-------- Teks Dokumen

Syarat yang harus dipenuhi adalah kualitas dan level permodalan yang
lebih tinggi dari fokus utama pada komponen permodalan saham dan pentingnya
ketersediaan kecukupan cadangan modal yang harus dimiliki oleh individu bank
dengan membentuk conservation buffer.
Resolusi Kerangka Kerja pada Basel
III
Ada
tiga point utama dalam Basel III, yakni pengaturan cadangan modal konservasi,
pengenaan ratio utang, dan penguatan manajemen likuiditas. Basel III seharusnya sudah harus
diimplementasikan pada 2013. Bahwa semua
bank diwajibkan untuk memperkuat cadangan modal dengan menambah total cadangan
inti, di mana saat ini 2% menjadi 7%.

----------------
-------- Data yang Ditampilkan

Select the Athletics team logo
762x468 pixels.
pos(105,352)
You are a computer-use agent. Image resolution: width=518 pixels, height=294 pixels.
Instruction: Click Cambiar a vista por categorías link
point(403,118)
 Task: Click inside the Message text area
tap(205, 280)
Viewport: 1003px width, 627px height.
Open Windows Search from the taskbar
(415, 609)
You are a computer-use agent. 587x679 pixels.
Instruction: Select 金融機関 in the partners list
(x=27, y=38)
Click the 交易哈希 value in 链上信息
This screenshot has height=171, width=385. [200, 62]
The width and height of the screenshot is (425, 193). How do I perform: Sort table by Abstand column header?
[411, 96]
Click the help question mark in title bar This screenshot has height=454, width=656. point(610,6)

----------------
-------- Data yang Ditampilkan

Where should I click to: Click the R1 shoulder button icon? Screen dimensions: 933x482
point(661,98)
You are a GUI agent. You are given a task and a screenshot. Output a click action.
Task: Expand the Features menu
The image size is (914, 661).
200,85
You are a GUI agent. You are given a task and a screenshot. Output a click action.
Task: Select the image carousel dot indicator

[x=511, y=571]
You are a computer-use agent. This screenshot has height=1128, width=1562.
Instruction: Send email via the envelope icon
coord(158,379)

----------------

• **Tugas**:
#1 Kutip bagian teks tentang Basel III yang dimulai pada kata "Resolusi Kerangka Kerja" dan berhenti setelah kata "2% menjadi 7%.".
#2 Menurut teks tentang Basel III, pada tahun berapa Basel III seharusnya sudah diimplementasikan?
#3 Berdasarkan teks tentang Basel III, jelaskan cara individu bank harus memenuhi ketersediaan kecukupan cadangan modal.
Jawablah hanya berdasarkan teks tentang Basel III.

• **Jawaban**:
#1
Resolusi Kerangka Kerja pada Basel
III
Ada
tiga point utama dalam Basel III, yakni pengaturan cadangan modal konservasi,
pengenaan ratio utang, dan penguatan manajemen likuiditas. Basel III seharusnya sudah harus
diimplementasikan pada 2013. Bahwa semua
bank diwajibkan untuk memperkuat cadangan modal dengan menambah total cadangan
inti, di mana saat ini 2% menjadi 7%.

#2 Pada 2013.

#3 Individu bank harus memenuhinya dengan membentuk conservation buffer. Hal ini termasuk dalam syarat kualitas dan level permodalan yang lebih tinggi dengan fokus utama pada komponen permodalan saham.